19. Private ownership also provides the incentive to minimise the overuse of the resource. Legal constraints, including the Resource Management Act, The Conservation Act and the Ngai Tahu Claims Settlement Act also ensure that the high country is managed sustainably, regardless of ownership.

20. Economic activities such as tourism are permitted on DOC controlled land through concessions. Concessions may be sufficient for tourist activities which require little infrastructure development and where investment is limited to capital items, such as boats and horses, which can be transferred to other locations relatively easily. DOC concessions are not as suited to tourism developments requiring connections with other operations; or infrastructure development; as they do not provide the exclusive rights which would provide an incentive to invest in longer-term developments.
21. The types of tourist operations which are most likely to be affected if farmers are unable to retain their mid-high altitude land following tenure review are those which attract high yielding tourists, as these require the most infrastructure investment and coordination between activities. These operations are critical to the successful implementation of the NZ tourism strategy.
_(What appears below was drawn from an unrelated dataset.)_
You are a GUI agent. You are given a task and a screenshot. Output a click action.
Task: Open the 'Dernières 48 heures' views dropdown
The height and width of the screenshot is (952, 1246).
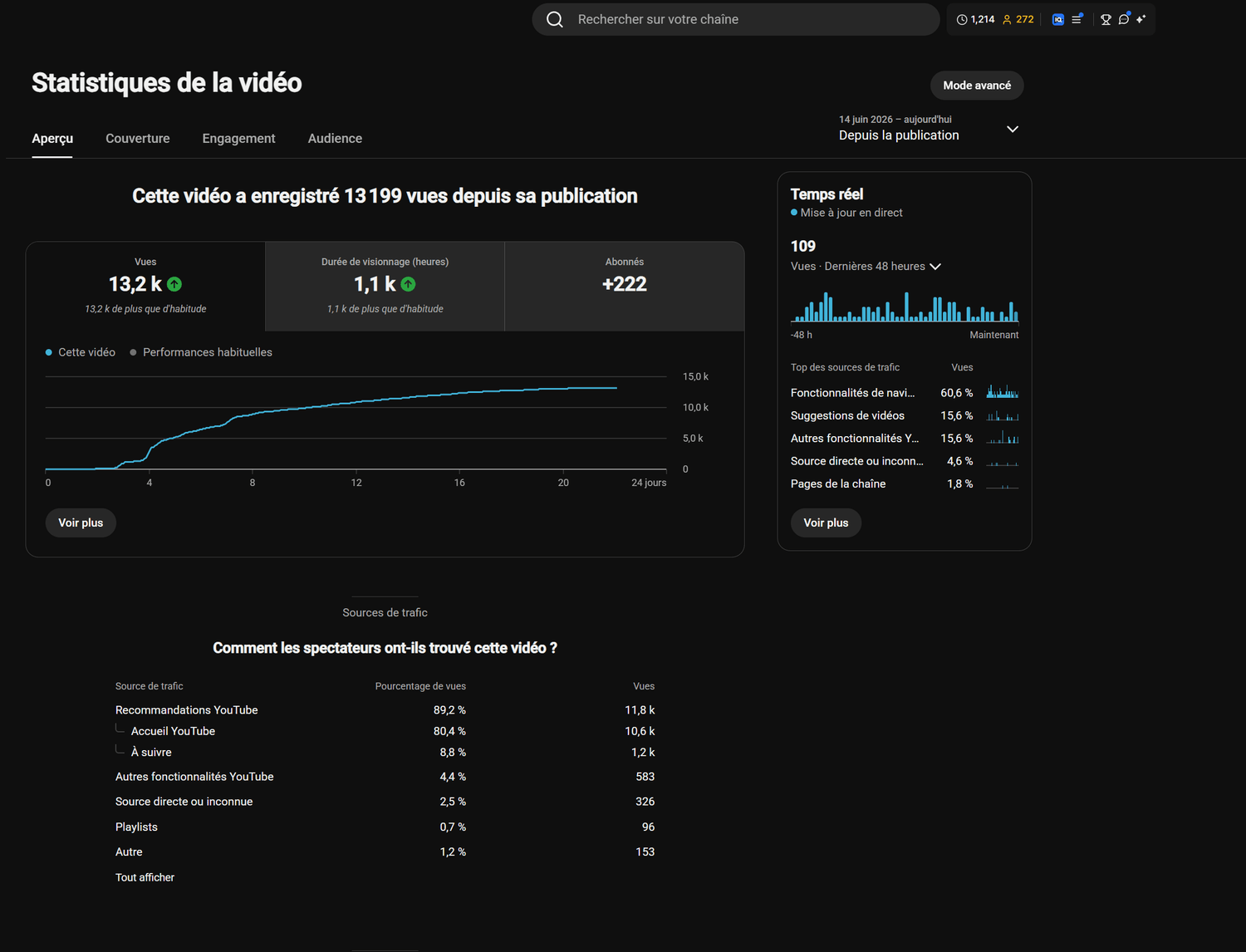point(866,267)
22. Hunting provides a good example of what is at stake. Hunting can be an operation with low, if any, capital expenditure where the tourist provides their own vehicle and equipment and access is the only factor required. Alternatively, the hunted resource can be managed as a quality product which attracts higher-yielding tourists, provides local employment and increases the overall benefits to New Zealand.

This requires investment in equipment and vehicles, quality roads and access, local knowledge and guides, and accommodation. In order to have the incentive to make this investment, some form of exclusive property use rights are needed. Also, raising finance to invest in such a business will also be difficult, if not impossible, if there is no guarantee to future benefits.